Tarta helada “Eceiza”

Todo pichichi lanza sapos y culebras contra la industria alimentaria y yo he vivido momentos indescriptibles de gozo en las bocas de inmensos túneles de congelación, autoclaves o sartenes basculantes del tamaño del acorazado Potemkin, ¡qué quieren que les diga!

El helado más cremoso que jamás zampé fue en la factoría alavesa de MIKO, en el año de la polka y en compañía de Antonio Martos, que tuvo la gentileza de dejarnos meter el morro en una tarta “Comtessa” recién hecha, ¡menuda maravilla!, ¡pura crema!, ¡seda de Persia!, ¡alabado sea dios!, con crujientes y finas láminas de chocolate parecido al cristal de Murano.

Siempre me volvieron tarumba las tartas heladas de toda suerte y condición, esas que se disfrutan en chanclas en el chiringuito o sirven como depurativo para bajar una jamada de chorizos y costillas de cerdo asadas en una barbacoa guarra.

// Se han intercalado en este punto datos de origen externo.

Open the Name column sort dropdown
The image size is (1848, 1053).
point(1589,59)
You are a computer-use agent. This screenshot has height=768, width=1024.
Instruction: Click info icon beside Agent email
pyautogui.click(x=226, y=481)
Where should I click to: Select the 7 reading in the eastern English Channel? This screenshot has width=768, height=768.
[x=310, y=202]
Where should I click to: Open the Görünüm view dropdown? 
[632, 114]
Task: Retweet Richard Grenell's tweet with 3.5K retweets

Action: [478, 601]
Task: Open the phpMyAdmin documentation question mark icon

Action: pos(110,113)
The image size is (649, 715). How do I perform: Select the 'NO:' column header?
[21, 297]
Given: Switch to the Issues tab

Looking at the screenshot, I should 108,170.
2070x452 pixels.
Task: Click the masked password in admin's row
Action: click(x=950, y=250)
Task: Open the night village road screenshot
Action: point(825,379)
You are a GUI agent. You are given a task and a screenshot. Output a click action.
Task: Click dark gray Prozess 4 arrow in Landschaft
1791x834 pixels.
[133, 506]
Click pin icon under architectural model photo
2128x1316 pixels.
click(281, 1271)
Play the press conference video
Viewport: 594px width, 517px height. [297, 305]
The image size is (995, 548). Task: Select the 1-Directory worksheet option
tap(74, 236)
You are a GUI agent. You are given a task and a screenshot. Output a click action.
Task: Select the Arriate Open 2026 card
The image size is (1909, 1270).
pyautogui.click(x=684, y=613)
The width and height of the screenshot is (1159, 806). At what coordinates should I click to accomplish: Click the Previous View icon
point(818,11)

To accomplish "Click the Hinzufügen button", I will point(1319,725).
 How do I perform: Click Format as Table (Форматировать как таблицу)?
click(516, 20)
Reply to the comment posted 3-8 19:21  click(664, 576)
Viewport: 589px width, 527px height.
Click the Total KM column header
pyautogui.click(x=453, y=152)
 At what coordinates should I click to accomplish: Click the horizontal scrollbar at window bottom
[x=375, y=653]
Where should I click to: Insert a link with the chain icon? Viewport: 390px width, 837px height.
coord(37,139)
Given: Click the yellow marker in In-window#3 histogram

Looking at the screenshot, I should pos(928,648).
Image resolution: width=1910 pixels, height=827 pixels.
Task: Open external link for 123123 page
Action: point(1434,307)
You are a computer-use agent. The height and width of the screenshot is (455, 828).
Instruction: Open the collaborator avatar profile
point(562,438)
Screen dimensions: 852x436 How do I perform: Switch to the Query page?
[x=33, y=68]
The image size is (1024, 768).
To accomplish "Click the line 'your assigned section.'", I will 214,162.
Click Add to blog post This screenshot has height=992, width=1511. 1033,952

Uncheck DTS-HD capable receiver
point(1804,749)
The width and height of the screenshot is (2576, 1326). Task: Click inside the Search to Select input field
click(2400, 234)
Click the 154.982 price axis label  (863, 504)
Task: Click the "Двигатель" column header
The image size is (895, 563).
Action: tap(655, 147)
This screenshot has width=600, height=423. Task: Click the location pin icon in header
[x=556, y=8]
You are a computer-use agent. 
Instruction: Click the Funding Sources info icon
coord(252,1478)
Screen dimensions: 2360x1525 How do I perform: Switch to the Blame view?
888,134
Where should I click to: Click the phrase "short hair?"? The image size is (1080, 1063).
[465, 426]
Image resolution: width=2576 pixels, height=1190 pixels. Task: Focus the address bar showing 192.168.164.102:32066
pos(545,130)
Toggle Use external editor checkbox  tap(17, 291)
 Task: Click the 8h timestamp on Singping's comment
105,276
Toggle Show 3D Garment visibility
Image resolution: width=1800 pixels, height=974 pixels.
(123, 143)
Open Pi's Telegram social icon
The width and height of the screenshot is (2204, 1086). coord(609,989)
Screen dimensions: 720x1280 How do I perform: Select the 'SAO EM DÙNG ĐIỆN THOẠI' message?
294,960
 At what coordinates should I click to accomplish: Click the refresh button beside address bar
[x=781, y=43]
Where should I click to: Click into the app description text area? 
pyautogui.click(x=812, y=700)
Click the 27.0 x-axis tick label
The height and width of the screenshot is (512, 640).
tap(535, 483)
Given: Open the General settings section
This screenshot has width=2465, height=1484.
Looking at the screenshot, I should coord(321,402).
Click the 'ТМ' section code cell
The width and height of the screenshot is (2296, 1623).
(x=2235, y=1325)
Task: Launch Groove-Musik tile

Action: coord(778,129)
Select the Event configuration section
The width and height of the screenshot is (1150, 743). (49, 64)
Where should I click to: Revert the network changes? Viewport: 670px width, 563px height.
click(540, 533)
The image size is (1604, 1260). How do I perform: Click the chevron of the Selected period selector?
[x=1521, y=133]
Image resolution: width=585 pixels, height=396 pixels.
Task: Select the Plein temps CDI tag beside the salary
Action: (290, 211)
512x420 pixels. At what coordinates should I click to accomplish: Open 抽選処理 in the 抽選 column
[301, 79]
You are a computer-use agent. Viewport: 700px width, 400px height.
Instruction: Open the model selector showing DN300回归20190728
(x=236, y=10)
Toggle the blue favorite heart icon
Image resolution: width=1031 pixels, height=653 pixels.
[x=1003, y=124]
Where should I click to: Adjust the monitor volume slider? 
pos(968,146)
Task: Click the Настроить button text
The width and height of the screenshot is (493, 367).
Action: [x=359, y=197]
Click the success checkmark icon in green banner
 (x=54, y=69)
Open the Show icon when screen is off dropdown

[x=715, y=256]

No pueden tener nombre más sugerente, pues bajo la denominación de “Emperatriz”, “Romántica”, “Alteza” o cursiladas del estilo se esconden capas de bizcocho, yema tostada, mantecado, almendras, nata montada, merengue, mermelada de fruta o cereales rebozados.

La reina madre de todas ellas es la que se curran en la pastelería “Eceiza”, maestros tolosarras en el arte de parir bombas de crema, tejas, cigarrillos, relámpagos, mascotas, tartas de moka, merlitones, Juanitas y demás artefactos explosivos, que hacen los coros a su majestad la tarta helada, que no tiene rival.

La venden al corte en tamaños desproporcionados y es un festival comerla ligeramente atemperada para no partirse los piños en el intento, desgajándola con una cuchara templada en café expresso, ¡muérome, oh, Afrodita!